The weird thing about this particular feature is that it has a scene in it that TOTALLY gets the appeal of Wonder Woman, in which Wonder Woman lands in New York's central park and finds a girl on a bench who has been excluded from the play of her male friends. They're playing pirates, and the girl tells Wonder Woman that she doesn't know how to fight with a sword. "Neither do they," she tells her, "they use the horizontal cut when the thrust would be more effective in such close quarters. Do you under stand? Here, go unleash hell." And THAT, my friends, is the point, to empower girls to fight with the big boys, to intimate that boys don't always know what the hell they're doing any more than girls do. Its a terrific scene. There's another fun scene when Wonder Woman first encounters Etta Candy, too, Steve Trevor's secretary, in which she is disgusted at the faux helplessness she affects. But most of this is lost under the sturm and drang. I'm a little uncomfortable with the casual sexism shown by the "hey, I'm not a bad guy" version of Steve Trevor in this movie, too. I understand what they were trying to do, but he comes off as more of a douchebag than I would have expected of a character who is basically Lois Lane in drag. It's like Wonder Woman has been colonized by a Judd Apatow dude-bro comedy. And that, my friends, I cannot abide...
6 comments:
About the portraits: synchronicity, say what? Beautiful, absolutely beautiful (and sexy).

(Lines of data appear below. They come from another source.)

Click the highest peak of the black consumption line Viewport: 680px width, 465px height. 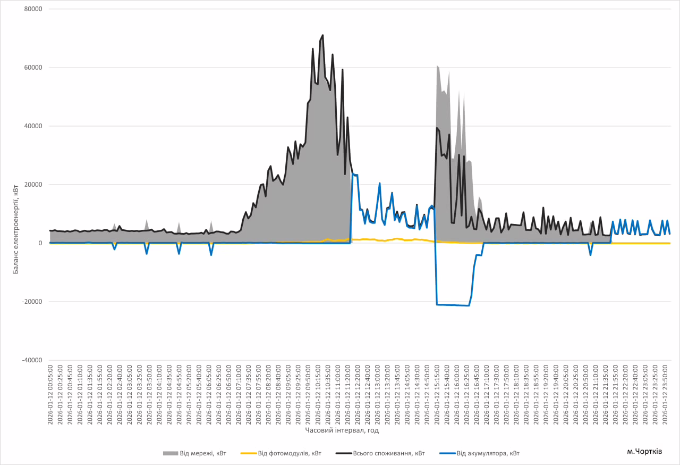tap(322, 35)
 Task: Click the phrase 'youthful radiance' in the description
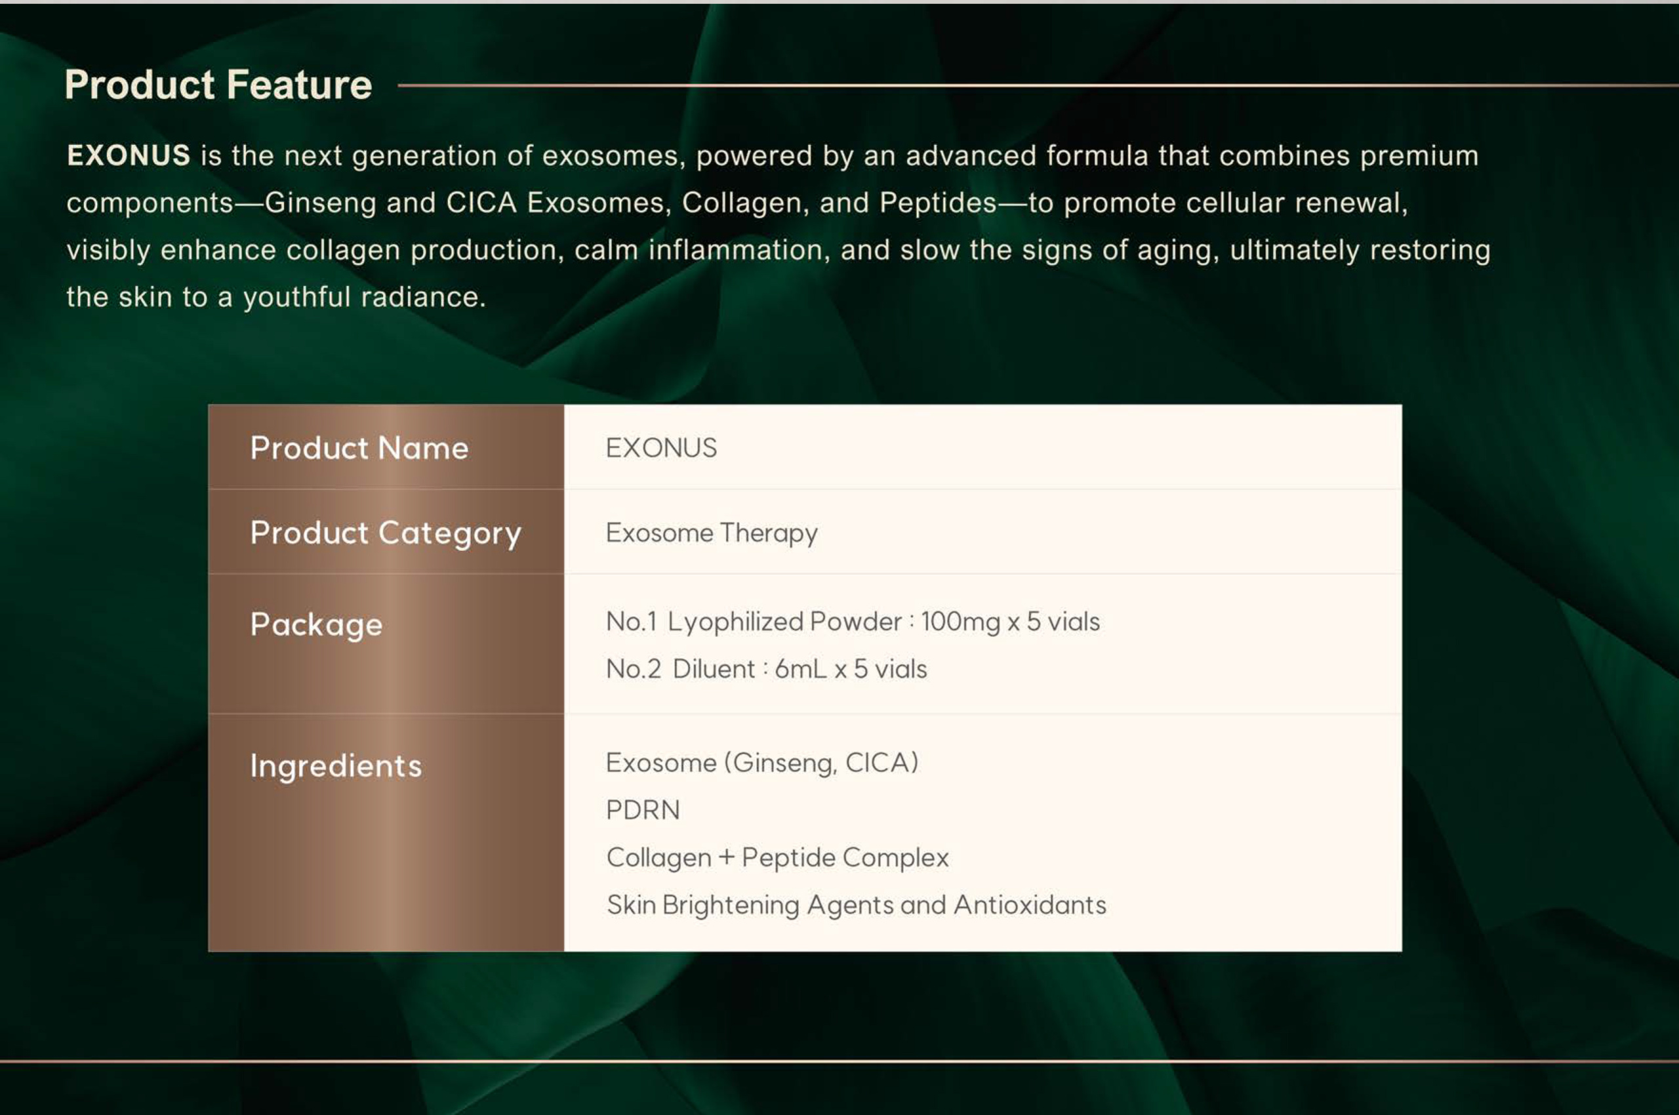(x=365, y=297)
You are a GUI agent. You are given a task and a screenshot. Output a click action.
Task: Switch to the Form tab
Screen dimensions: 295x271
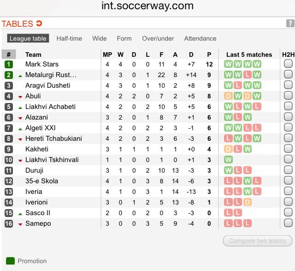tap(124, 38)
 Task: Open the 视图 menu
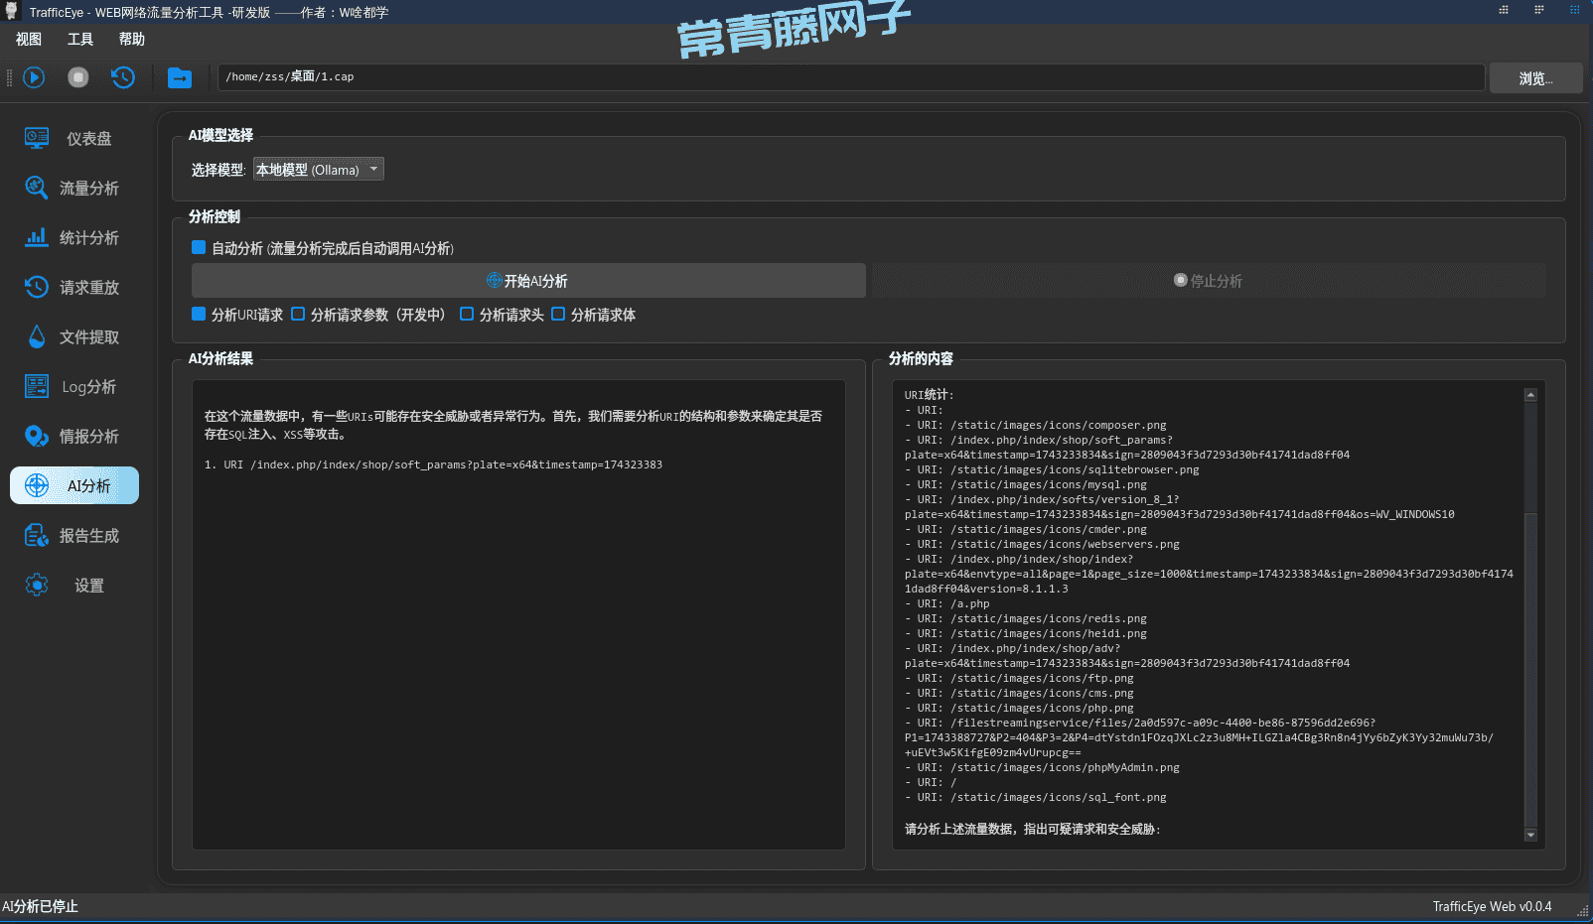click(x=29, y=40)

Yeah, all sorts of brouhaha about the relaunch, huh? I'll hold my tongue till I see the results (I mean, I'm not as into the comic book world as some of my acquaintances, but I'm still a concerned citizen).
I'm glad you approve of the the portraits (especially since one of them is yours!). I should have hung out a shingle for this stuff a long time ago. I'm really enjoying drawing these. Someone asked me to draw Helmut Berger! And Françoise Dorléac! This rocks.
As for the DC relaunch. I'm going to buy a few things, but if DC wants to turn itself into Image comics in the 90s--which I suspect it does--I'm going to take my money elsewhere. There's LOTS of great stuff out there. I guess the proof will be in the pudding.
Crap. Doubled up a definite article. Whoopsie.
Francoise Dorleac and Helmut Berger? Dang, people got taste! Thank you so much!
I'm sure I have missed something important -- you did those sketches yourself? Of course we are pretty new blog friends, but I had no idea you were such a good artist. What a shame these were sold separately (I would have bought them both together -- however with my current financial situation, they would have to have been priced under $2.50 each-- LOL!) Lee and Cushing are like bread and butter-- can be used separately, but go best together.
Hi, Becky. I did indeed draw these myself. Lee and Cushing should be together, it's true. Bread and butter, indeed. Or bacon and eggs.